I am also involved in committees working on future not-yet-to-be-disclosed projects. All good stuff that may or may not going forward, depending on initial research.
While serving as Editor of the Technical Journal, each year there was a corresponding Editor’s Choice Award for the best white paper – remember them – out of the ODTUG Kscope conference materials. Yes, presenters used to submit both a white paper and a presentation for each conference they attended. The white papers served as materials for the ODTUG members, part of the overall ODTUG library.
The Editor’s Choice award reviews – an annual read-fest where a small group literally read and graded/ranked every paper submitted to the conference. At one point there were 125 papers. Then papers became optional, then we went to 76, then 65, the eventually 25, then lower. The beauty of the Editor’s Choice reviews was that one got to read most of the conference material before the conference. Like attending the conference before the fact. I learned more about Hyperion and Essbase through those papers than I ever knew existed. By far, our Hyperion/EPM community is the most prolific!

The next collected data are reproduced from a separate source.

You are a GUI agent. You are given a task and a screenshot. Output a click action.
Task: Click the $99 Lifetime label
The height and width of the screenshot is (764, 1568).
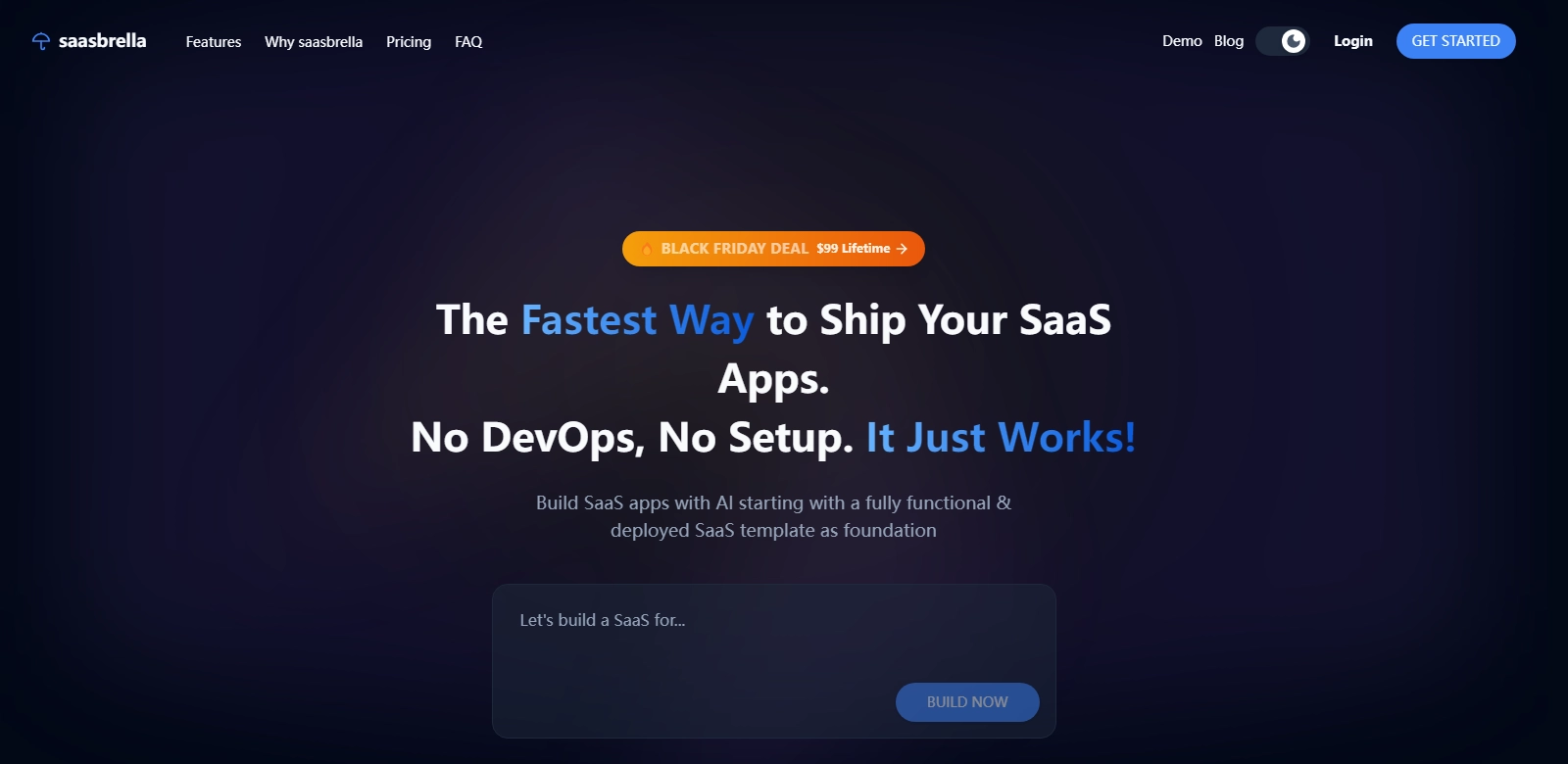pos(854,249)
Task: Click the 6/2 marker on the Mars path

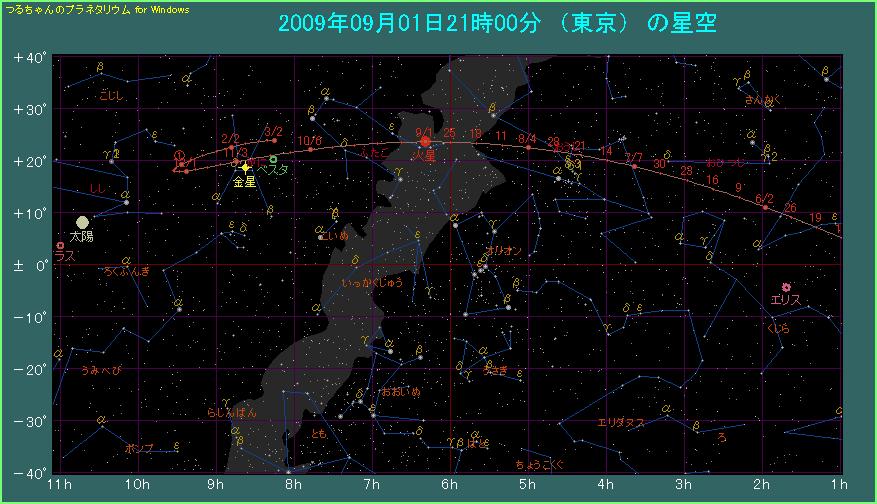Action: [765, 208]
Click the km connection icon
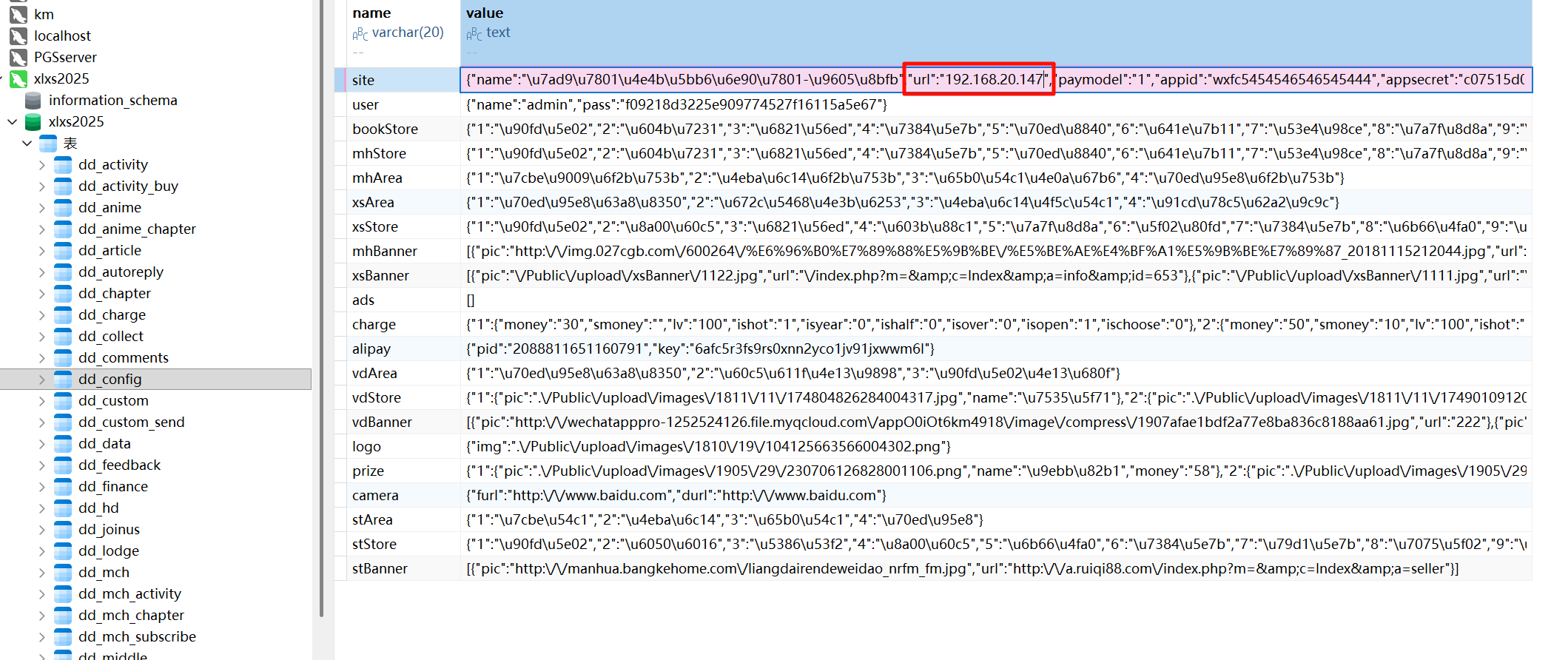This screenshot has height=660, width=1568. pos(18,14)
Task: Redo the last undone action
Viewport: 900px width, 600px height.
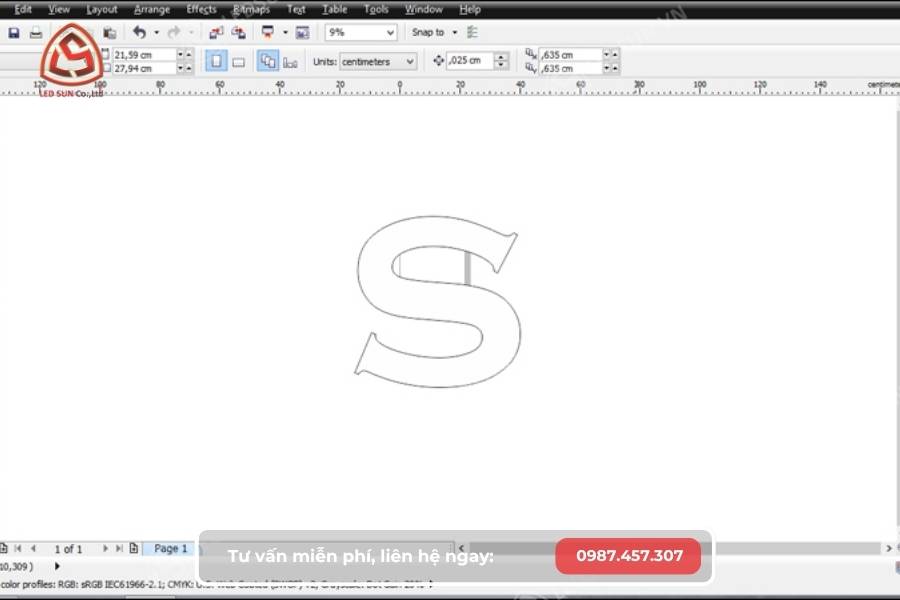Action: [x=172, y=32]
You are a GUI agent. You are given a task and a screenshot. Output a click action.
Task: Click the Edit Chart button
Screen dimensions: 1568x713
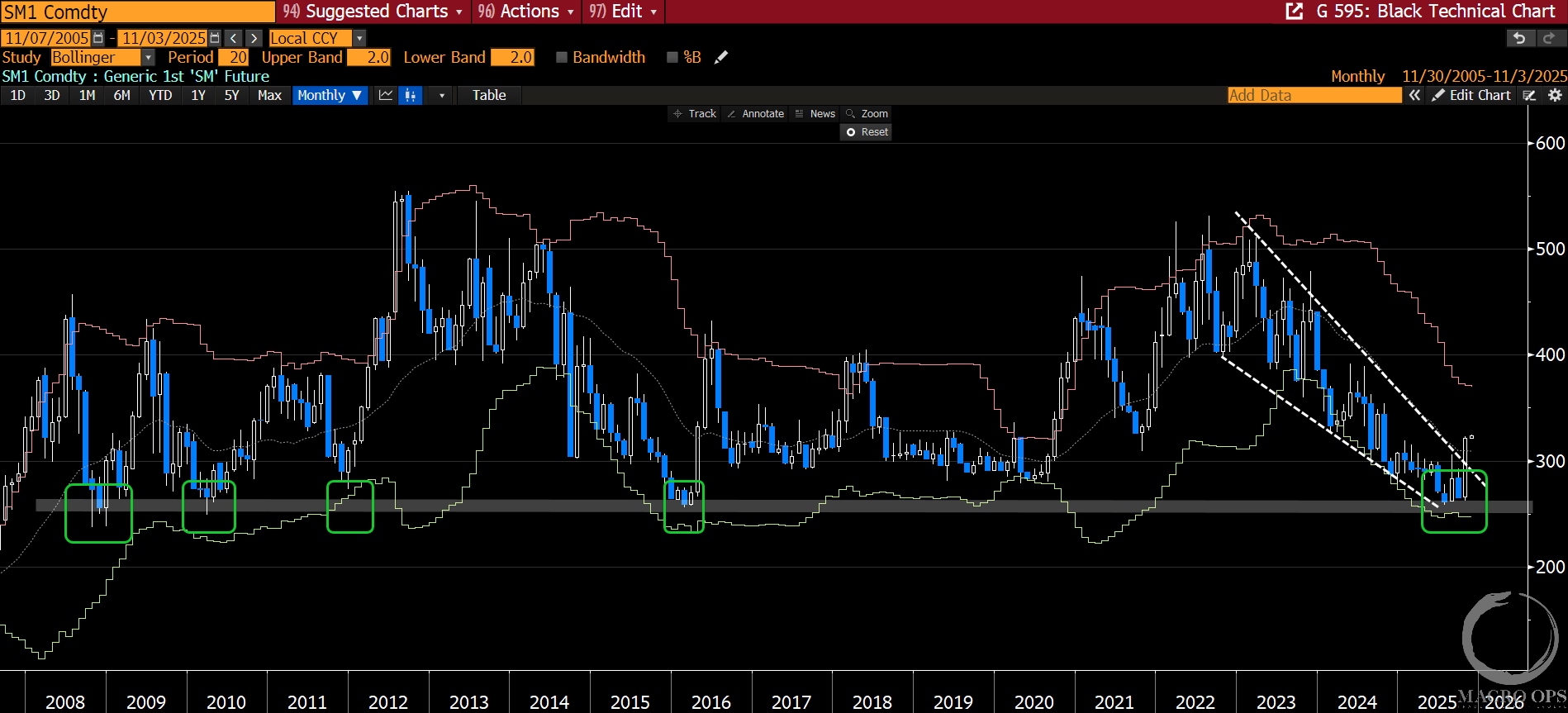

In 2011, as part of our Long Beach conference, I participated in the general session reality-TV vote-off. I got to learn the American Idol Pants on the Ground song, and gave my husband (and no doubt many others) another good laugh. For kicks and grins, check out those 2011 general session videos.
General Session Skits
Long Beach marked the first full video intermissions general session. Prior to that, the Board members did skits of varying topics and craziness. Some persons question why we traditionally have fun, even silly intermissions for our general sessions. There are no hard set reasons. But I like them. They are part of ODTUG.
- They are fun.
- They show a sense of community. The Board works hard all year. This lets us goof off a bit, and hopefully get our members to take a breather and laugh a bit as well.
- Technology can be dull. Comic relief is just that.
- We need intros for awards.
- They demonstrate that ODTUG is just a bit different. Not stuffy, not dry, not dark suit serious.
- They send the message, “Prepare to have fun here, too. As you learn.”
In 2012, I was awarded the ODTUG Volunteer award – a surprise for sure. And a huge honor. And yes, they caught me off guard on that one.
When the Editor’s Choice was retired – mainly due to lack of papers – I initiated the ODTUG Innovation Award in 2016. The Innovation Award honrs technical excellence and innovation in the use of Oracle technology over the past year. Innovative, Wow! stuff. We have had great entries every year – and awesome winners: Mia Urman, Vincent Morneau, and Stewart Bryson. Any many more to come!
The ODTUG Innovation Award opens in April, closes before KScope in sufficient time for a panel of judges to evaluate the submission and award a winner, announced at KScope. Best luck to all future submissions!
In short, I originally joined ODTUG to learn. I originally volunteered to give back. As a senior ODTUG member, developer and consultant, I bring a quiet, steady, long-term perspective to the ODTUG Board that is needed to balance the enticements of the “next new thing” with the need to deliver practical, get-the-work-done knowledge to our members.
I ask for your vote for reelection to the ODTUG Board of Directors to ensure that the ODTUG spark, and the ODTUG flow of knowledge continues.